→ **Parts of the exercise**:
1. Name every person mentioned by name in the article below about Judith Miller.
2. Answer these questions from the article below about Judith Miller:
(a) How many days did Miller serve in jail?
(b) What is John Moody's title?
(c) On what date did Miller announce her "retirement" from The New York Times?

Fox News is expected to announce today the hiring of a new contributor, a veteran national security correspondent who has shared a Pulitzer Prize.
Her name is Judith Miller, and she is nothing if not controversial. Miller left the New York Times in 2005 after testifying in the trial of former White House aide Lewis “Scooter” Libby that he had leaked her information about a CIA operative. Miller’s conduct in the case, which led to her serving 85 days in jail for initially refusing to testify, drew rebukes from the Times executive editor and some of her colleagues.
In the run-up to the Iraq war, Miller reported stories on the search for Saddam Hussein’s supposed weapons of mass destruction that turned out to be untrue, some of which were cited in a Times editor’s note acknowledging the flawed coverage. Miller, now with the conservative Manhattan Institute, wrote when she left the paper that she had “become a lightning rod for public fury over the intelligence failures that helped lead our country to war.”
Miller will be an on-air analyst and will write for Fox’s Web site. “She has a very impressive résumé,” says Senior Vice President John Moody. “We’ve all had stories that didn’t come out exactly as we had hoped. It’s certainly something she’s going to be associated with for all time, and there’s not much anyone can do about that, but we want to make use of the tremendous expertise she brings on a lot of other issues. . . . She has explained herself and she has nothing to apologize for.”
Oh really? Well her Wikipedia entry tells a different story:
Judith Miller (born January 2, 1948), is an American journalist. Miller, based in Washington D.C., was a prominent New York Times reporter with access to top U.S. government officials. Her coverage of these officials, especially regarding the Bush administration’s conclusions about Iraq’s alleged Weapons of Mass Destruction (WMD) Program and her involvement in the Plame Affair, made her a conspicuous media personality. The work that Miller and Michael Gordon did in presenting the case for WMDs has been proven false. The New York Times apologized publicly for their poor reporting. Ms. Miller lost her job over these reporting blunders though Mr. Gordon has remained a reporter for the New York Times. Miller announced her “retirement” from The New York Times on November 9, 2005.

→ **Given material**:
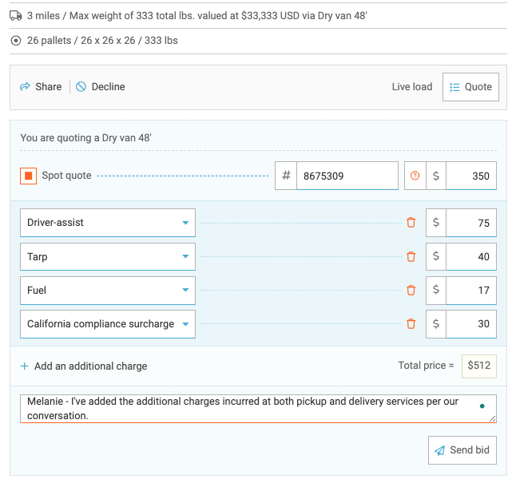The height and width of the screenshot is (483, 512).
Task: Click the spot quote price field showing 350
Action: pos(470,176)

→ **Answers in order**:
1. Judith Miller, Lewis "Scooter" Libby, Saddam Hussein, John Moody, Michael Gordon

2.
(a) 85 days
(b) Senior Vice President
(c) November 9, 2005